A very big week coming for all those who want to lend their support to Extinction Rebellion - the maps and instructions have been mailed out, and fortune favours the brave and non-violent… But we’d like to prepare for this in a slightly historical way.

The excellent politics-and-ecology site Uneven Earth has discovered a 1978 lecture from a figure and thinker who has become increasingly important to us on A/UK - the American anarchist (or “social ecologist”, as he liked to describe himself), Murray Bookchin.

As the bloggers say, it’s striking how contemporary Bookchin’s concerns are - about how futurism simply reads out trends from the present, as opposed to utopianism which dreams much bigger; and about how important it is to defend human community against an overly mechanical viewpoint:

The speech is surprisingly relevant in today’s context: it’s as if he predicted the rise of fascist ideology and lifeboat ethics in the 21st century, and it feels like a direct rebuttal of Elon Musk-esque technocratic futurism on both the right and the left.

We’ll extract a little chunk below (and here is the original audio of the lecture). The point is not about saying “yawn, we’ve been here before”—but more, “we’ve wasted so much time, and caused so much damage. We must finally and decisively act”.

August 24, 1978, Murray Bookchin’s lecture at the Toward Tomorrow Fair in Amherst, Massachusetts. Also speaking at that year’s gathering were several prominent thinkers, including R. Buckminster Fuller and Ralph Nader

From Uneven Earth

Now I’d like to touch a few nerves. I don’t believe that the Earth is a spaceship.1 I’m asking you to think about what it means to think of the Earth as a spaceship. It does not have valves. It does not have all kinds of radar equipment to guide it. It is not moved by rockets. It hasn’t got any plumbing. We may have plumbing. But it is not ‘a spaceship’. It’s an organic, living thing, to a very great extent, at least on its surface, built of inorganic material. It is in the process of growth and it is in the process of development. It is not ‘a spaceship’.

We’re beginning to develop a language which has nothing whatever in common with ecology. It has a lot to do with electronics. We talk of input. ‘Give me your input. Plug in!’ [laughter] Well, I don’t ‘plug in’, I discuss [applause]. Machines ‘plug in’. Radar is the language that produced it and the military is the language that produced the words ‘plug in’.

_YOUR TASKS_.
(1) According to the post on Murray Bookchin's lecture, when and where did Bookchin deliver the lecture?
(2) Continue the post on Murray Bookchin's lecture, picking up after its final sentence.

_DATASET SECTION_.
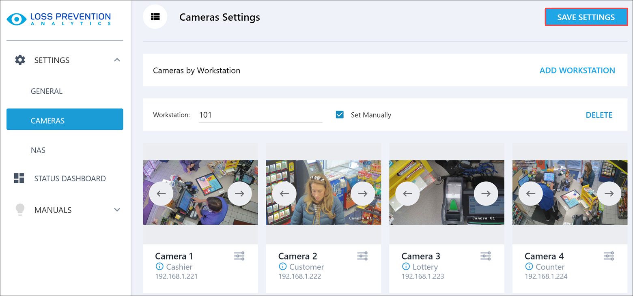Image resolution: width=633 pixels, height=296 pixels.
Task: Select GENERAL in the sidebar menu
Action: pyautogui.click(x=46, y=91)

_ANSWERS FOR THE TASKS_.
(1) On August 24, 1978, at the Toward Tomorrow Fair in Amherst, Massachusetts.

(2)
‘Give me your input’. That is not what I want. I don’t want your output, I want you. I want to hear your words. I want to hear your language. I’m not engaged in ‘feedback’ with you [laughter], I’m engaged in a dialogue, a discussion. It isn’t your ‘feedback’ I want, I want your opinion. I want to know what you think. I don’t want to have a circuit plugged into me where I can get your ‘feedback’ and you can get my ‘input’. [laughter] 

Please, I’m making a plea here, and if you think I’m talking about language, I think you would be wrong. I’m not talking about language, I’m talking about sensibility. A plant does not have ‘input’ or ‘output’. It does something for which electronics has absolutely no language—it grows! It grows! [applause]. And let me tell you another thing, it not only grows, it does more than change; it develops. We have a big problem with all these words which reflect a way in which we think, and that’s what bothers me.

This is the sensibility of futurism. It is the language of futurism, in which people themselves are molecularized and then atomized and then finally reduced to subatomic particles, and what we really have in the way of an ecosystem is not growth, and not development, what we have is—plumbing. We run kilocalories through the ecosystem. And we turn on valves here and we turn off valves there. 

Now, this may be useful, I don’t deny that. We should know how energy moves through an ecosystem. But that alone is not an ecosystem. We’re beginning to learn that plants have a life of their own and interact with each other. That there are subtle mechanisms which we cannot really understand. They can’t be reduced to energy, they can’t be reduced to kilocalories, we have to look at them from a different point of view. We have to view them as life, as distinguished from the non-living, and even that distinction is not so sharp and clear as many people think. 

Most futurists start out with the idea, ‘you got a shopping mall, what do you do then?’ Well, the first question to be asked is, ‘why the hell do you have a shopping mall?’

So this is the language of futurism, and the language of electronics, which reflects a very distinct sensibility, that bothers me very, very, much. It is not utopian—and I’ll get to that afterwards—it is the language of manipulation. It is the language of mass society. Most futurists start out with the idea, ‘you got a shopping mall, what do you do then?’ Well, the first question to be asked is, ‘why the hell do you have a shopping mall?’ [laughter] That is the real question that has to be asked. Not ‘what if’ you have a shopping mall, then what do you do. 

Out there in the great vast distance, which people feel we should colonize, moving out into spacecraft, or somehow relate to the distant universe and listen to the stars, but we haven’t even begun to listen to our own feelings. We haven’t even begun to listen to our own locality. This planet is going down in ruin, and people are talking about means of projecting space platforms out there, talking of a global village, when we don’t have villages anywhere on this planet to begin with.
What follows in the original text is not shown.